SUPPLIED TEXT ::
18" to 20'" are the prime commercial fish targeted which based on Rutgers Sex and Length study equates to 80% to 90% females being harvested, all sexually mature with significantly greater levels of egg production capacity then younger age fish. The future of the fishery in other words. Jumbo's are sold to the sushi markets and the very large breeders with little to no market value are thrown back dead. Almost all females with the highest egg production capacity.
In 1997, Fishery Specification Plan changed the commercial minimum from 13" to 14" and mesh sizes were increased 1/2" which was sold as a conservation measure to release smaller less sexually mature fish but appears based on catch statistics to have been a smoke screen to harvest larger more valuable fish. An elective reaction from commercial operators in 1997 when their landings decreased by almost 50%. If your landings are impacted 50%, you harvest larger higher market value fish to compensate in protecting ex-vessel values (commercial catch values) and that's exactly what happened. Sold as conservation, but ended up reaping havoc to the fishery in the form of higher discard rates, selective harvest of older sexually mature fish primarily females, a material alteration in SSB, weakened recruitment strength of the stock, lower recruitment levels and a declining biomass since 2004 which is not capable of recovering on it's own merit. This change in the fishery is over twenty years in the making and will continue until regulations are changed. 50% increase in commercial catch quotas this year and for 2020 and 2021 will only compound the problem and guarantee a continued decline in the fishery. There's no logical reason to think otherwise and marine fisheries data supports it.
"Conservation you say", you'd have to be smoking crystal meth to believe that.
"Have to retain 14" fish and then retain their quota and go home", you're on Kool-Aid overload. Look at the attached charts and since 1997 explain the surge in the harvest of older age classes commercially, the absolutely incomprehensible increase in discard rates to catch (from trawls with fishery management observers on board no less so you can imagine the rates on unobserved trawls) and corresponding increase in ex-vessel values all at the expense of the fishery and subsidized by recreational discards. Because of the size differentials under the facade of conservation you speak of, commercial operators enjoy the benefit of harvest rights to approximately 35 million more fish from the biomass than the recreational community .
80% of the commercial harvest in 2017 consisted of age classes 3 to 7 years old, highly disproportionate percentage females and none 14". Younger age classes which at one time made up almost exclusively their annual harvest are now collateral damage in the process of harvesting older age classes with higher market values.
Killing already materially impaired younger age classes due to depressed recruitment levels in the pursuit of harvesting older age classes which will guarantee recruitment levels become further depressed is not a formula for success and is certainly not a definition of "Conservation"
All these
FACTS are from fisheries management and contained within the 66th Stock Assessment Report. If you're going to make posts about conservation or anything else, at least fact check your information first. Your comments mislead the public more than educating them to what's really happening in this fishery.

GIVEN EXERCISE ::
Answer these from the text on commercial fishing:
1. In 1997, what did the Fishery Specification Plan change the commercial minimum size from and to?
2. What percentage of the 2017 commercial harvest consisted of age classes 3 to 7 years old?
3. Which report is said to contain the facts cited?

RECORDS PROVIDED ::
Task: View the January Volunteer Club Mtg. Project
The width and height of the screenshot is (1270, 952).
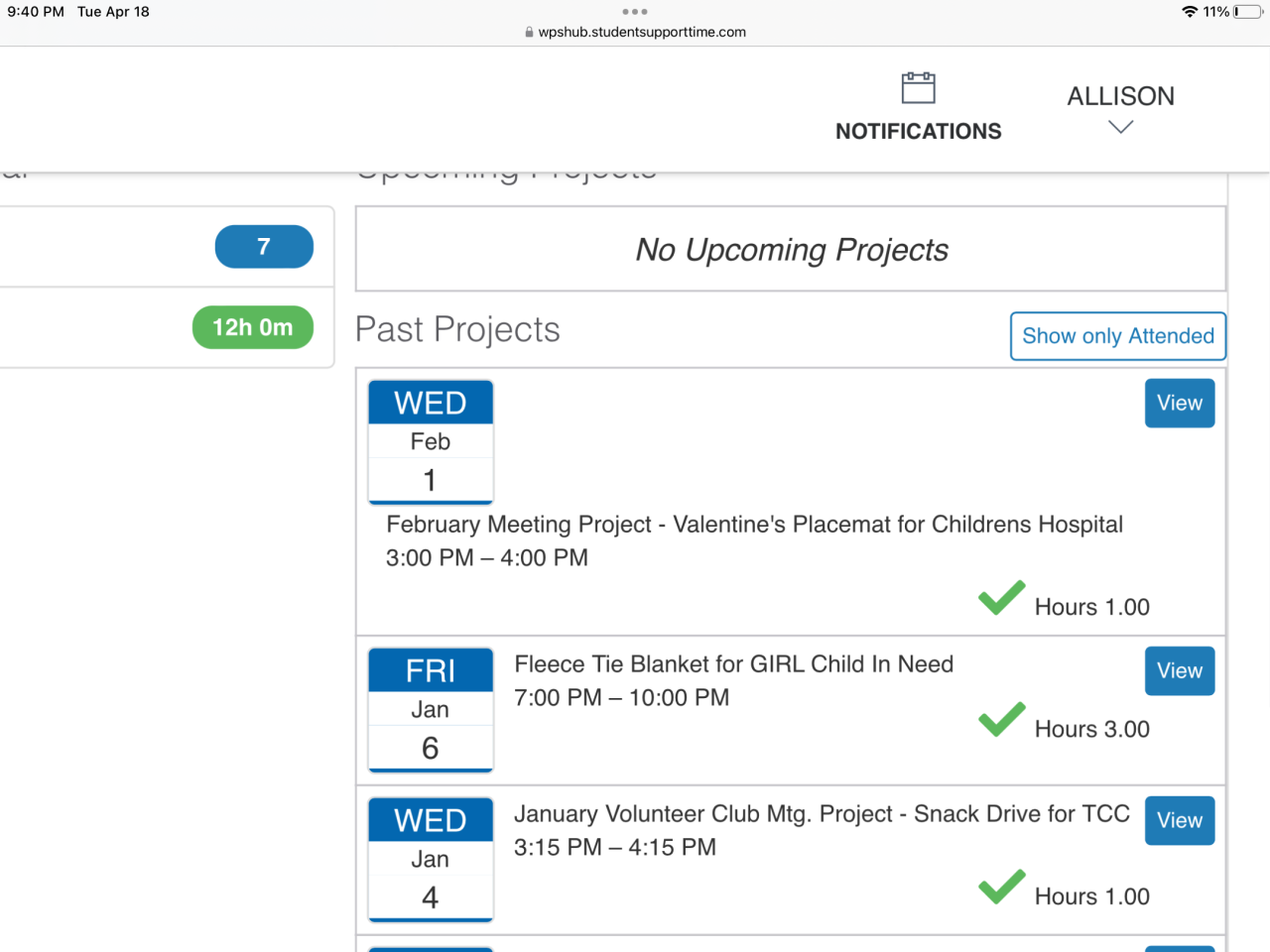Action: coord(1179,821)
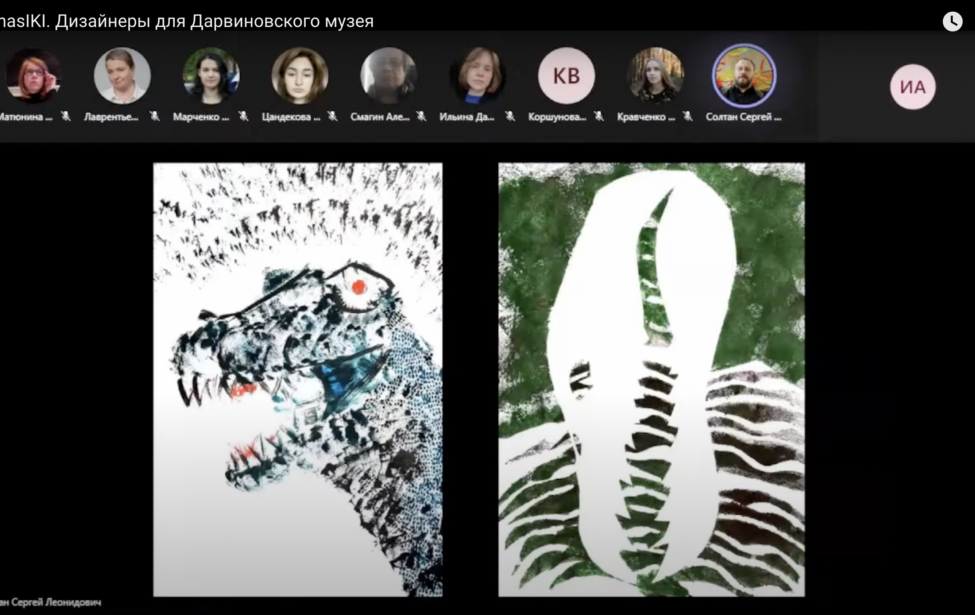Image resolution: width=975 pixels, height=615 pixels.
Task: Click muted mic icon beside Лаврентьева
Action: (155, 117)
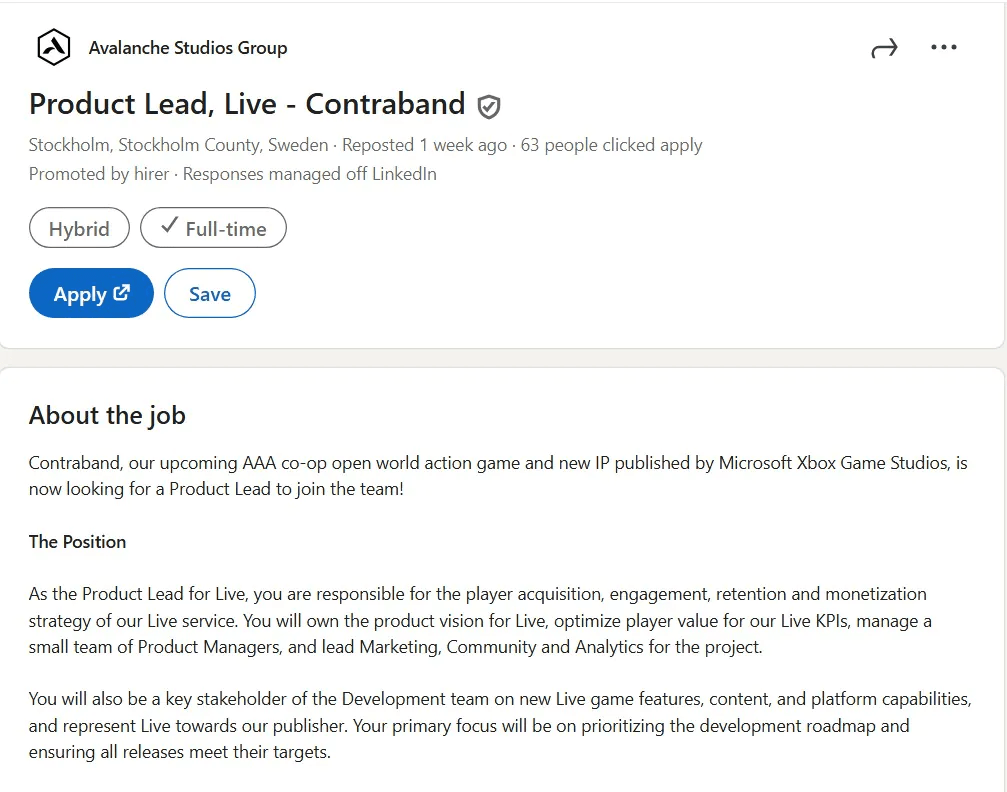The width and height of the screenshot is (1007, 792).
Task: Open the three-dot more options menu
Action: pyautogui.click(x=943, y=48)
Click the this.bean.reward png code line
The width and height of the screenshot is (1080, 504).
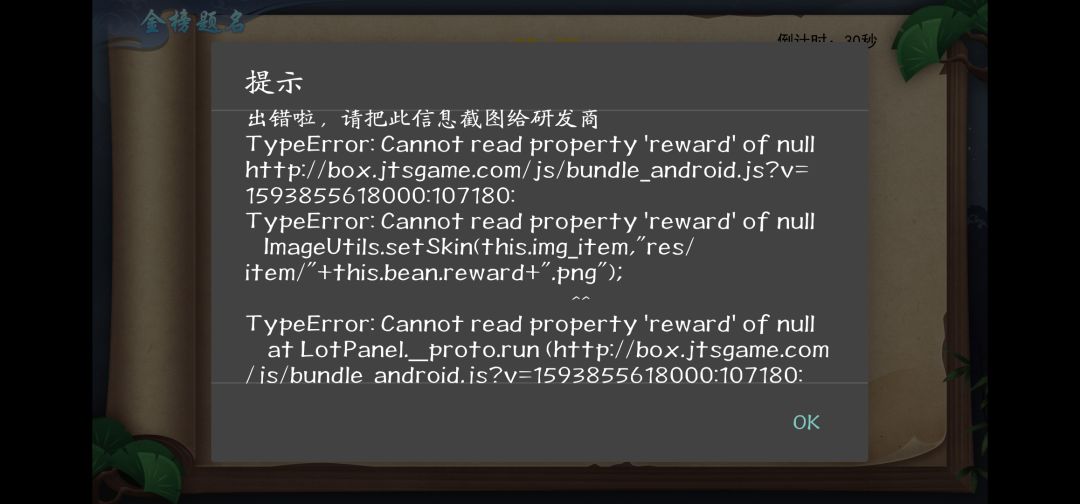click(x=434, y=273)
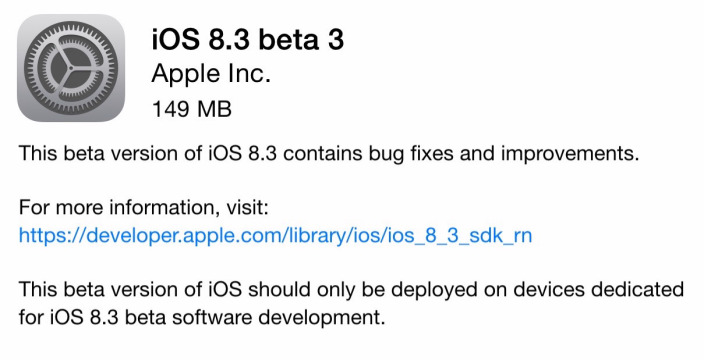Screen dimensions: 704x360
Task: Click the 'For more information, visit:' text
Action: coord(144,208)
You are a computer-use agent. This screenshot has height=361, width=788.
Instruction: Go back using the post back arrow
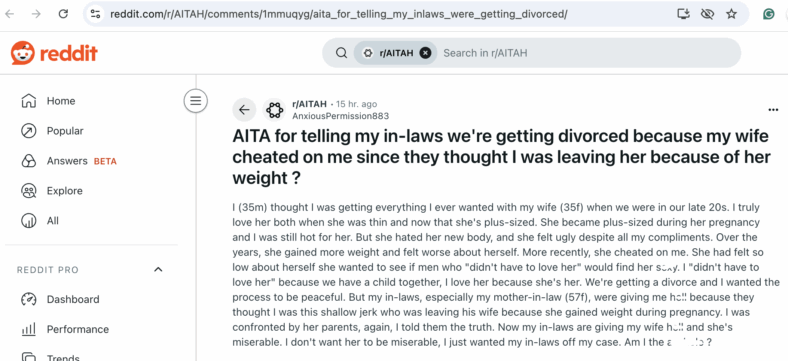coord(244,110)
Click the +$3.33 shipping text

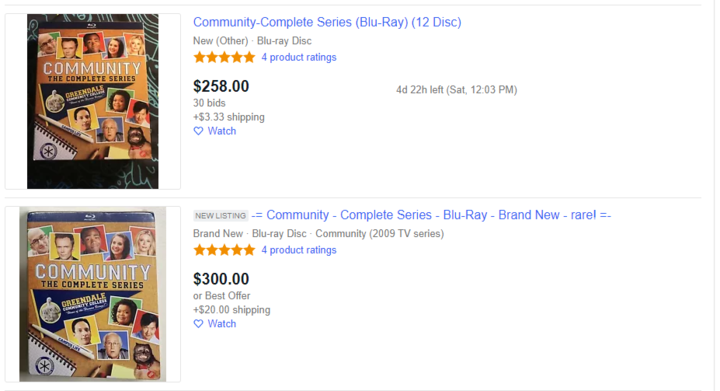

RESPONSE BELOW ::
1. From 13" to 14".
2. 80%.
3. The 66th Stock Assessment Report.